The case with an estimation provided by the application developer can actually be separated to two different cases. There's the very simple case with a static size estimate that is given up-front and never changed and the more complex case when a new estimate is queried from a callback whenever appropriate, e.g. after fetching past the previous estimate or after an explicit refresh.

Acceptance criteria:

New API design for DataProvider/DataCommunicator/Components interfaces/classes has been suggested as well as the list of a new interfaces (if any) to provide use cases 1)-3) and a)-c) from above description.
Use cases examples provided for those new API with stubbed implementation.

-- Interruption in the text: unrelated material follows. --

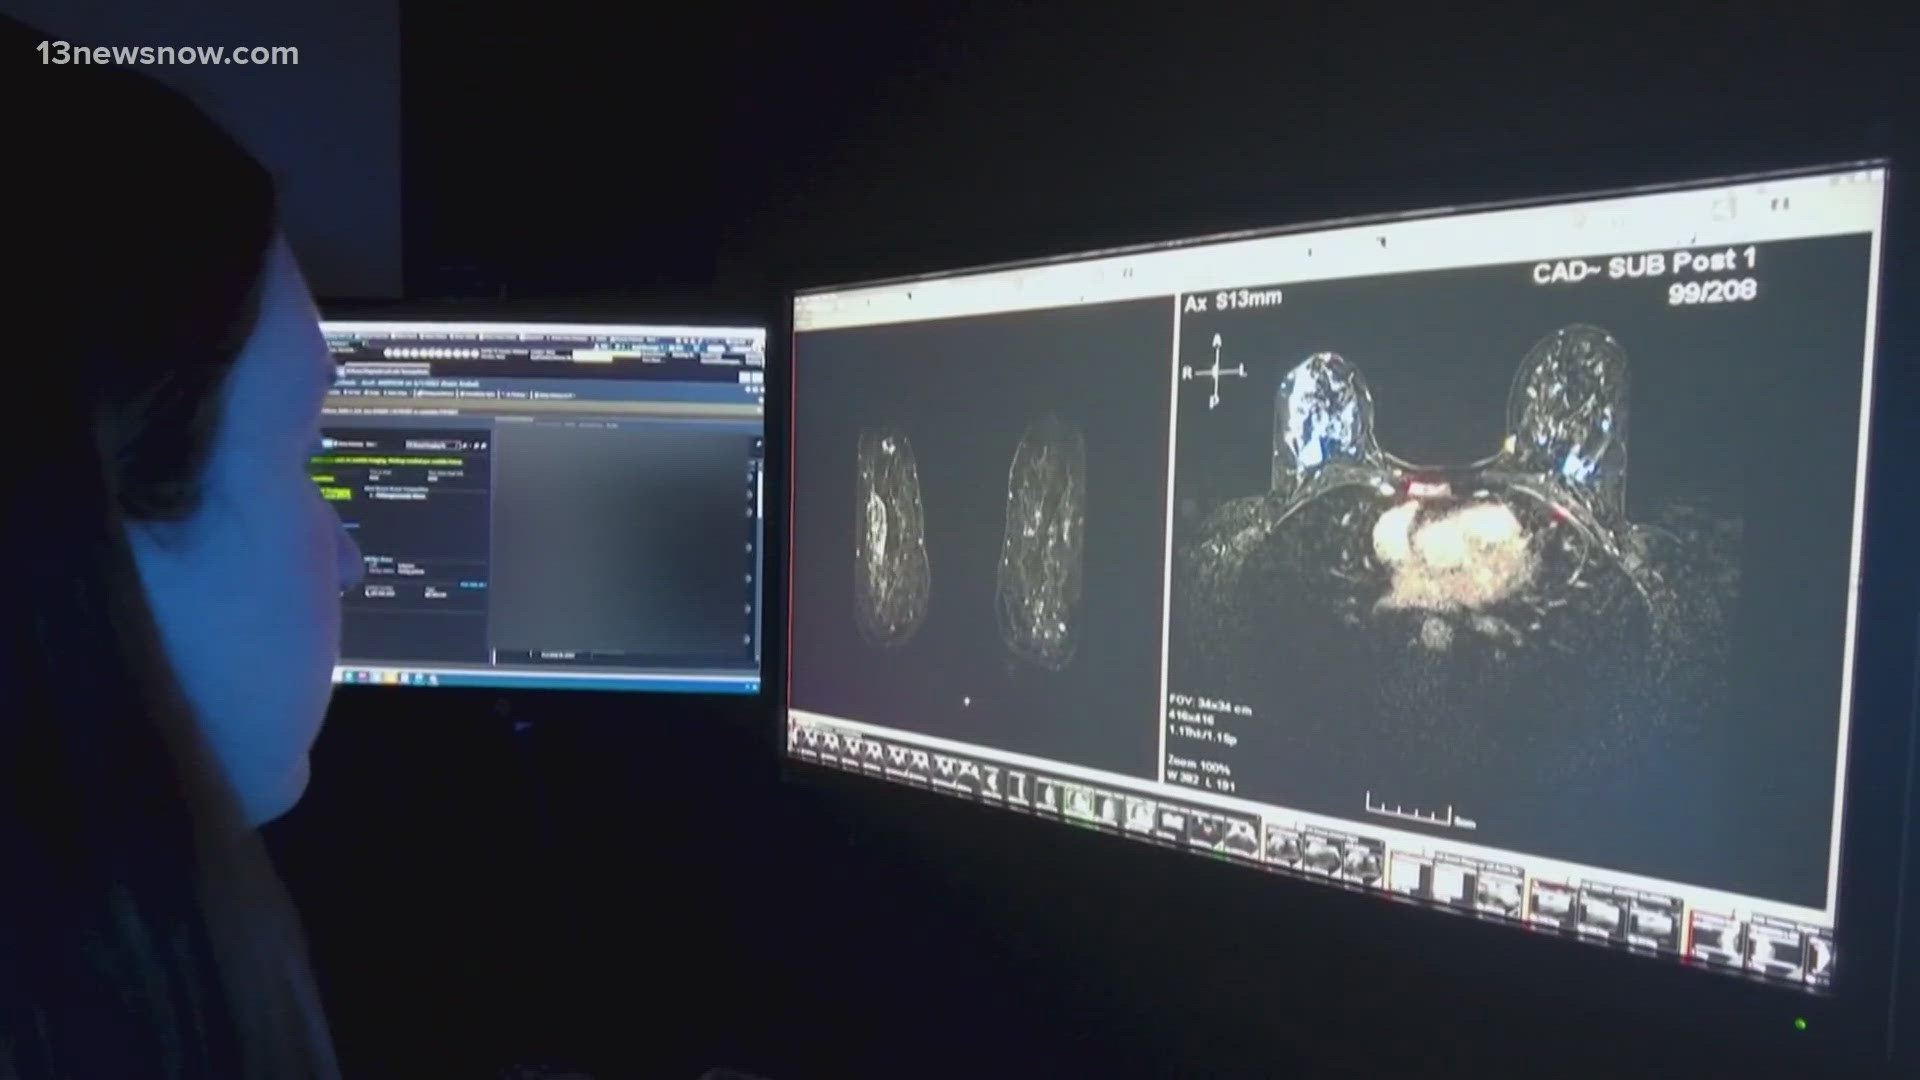Image resolution: width=1920 pixels, height=1080 pixels.
Task: Select the highlighted tab above blue header bar
Action: tap(386, 371)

So, my current thoughts based on earlier investigation and discussion today with the team, followed by more investigation:

Goal: Undefined size for data provider. It should be possible for the application developer to change the "estimated" size.

    Approach A
     Introduce DynamicDataProvider & HasDynamicDataProvider (name pending).
     (Another name could be SizelessDataProvider)

     Why introduce a subclass instead of a just adding things to DataProvider ?
     1) Keep existing components, data providers and their API & behavior untouched and 100 % backwards compatible
     2) Separate data providers with undefined/changing size from the current defined size.
        Components that don't support dynamic size, can keep requiring an explicit size
        and respect the existing contract with DataProvider and the component,
        where size is fetch first and then data is fetch until the end is reached.
        For any component that supports dynamic size, should implement HasDynamicDataProvider instead.
        Similar approach to separating ConfigurableFilterDataProvider.
        Also it would imply that any component that supports dynamic size is
        fine with the fact that the fetch query might not return the asked amount of items.
        Currently this will explode (our) components and might do so for custom components too.

     Using a normal data provider in any component is still possible by having
     HasDynamicDataProvider to just support setting DataProvider too, but using a DynamicDataProvider
     should not be possible with a component that doesn't support dynamic data but would always
     require the size up front and cannot adjust to it without a reset.
     This would imply DynamicDataProvider doesn't inherit DataProvider
     and would allow to not support dynamic data for hierarchical and filtering cases
     immediately but add support later incrementally if neeeded.
     However, to be able to use dynamic data providers (without implementing the size query)
     in components that require the size to be known up front and not modified, it could be possible
     to fetch more/less items than the initial size is, and then just call refreshAll().
     To be tested though.

     Approach B
     Make DataProvider support undefined size.
     Add methods to DataProvider with possible unsupported operation exception
     for anything that is not applicable for non-dynamic case. Or add an interface
     that components implement that allows specifying the callback for providing a
     size estimate. Supporting undefined size would be indicated by a isUndefinedSize() method in
     DataProvider, which by default returns false and components would then require
     the explicit size, like thus far.
     Need to look at this more closely on what would it mean for existing components
     and data provider implementations. Using a dynamic data provider implementation in a
     component that doesn't support needs to be handled either by:
     a) throwing an exception from the size query and making users aware of the issue
     b) keeping on track on estimated size and when it is reached, calling
     refreshAll() and causing the component to reset. This currently resets the scrolling position ???
     Need to look at more what it would entail. One question is how to provide
     the "size provider" in this case so that dynamic data providers could customize
     the size when needed. Maybe those could implement the size query and 
     simply return an "estimated size" whenever needed, like when previous limit is reached.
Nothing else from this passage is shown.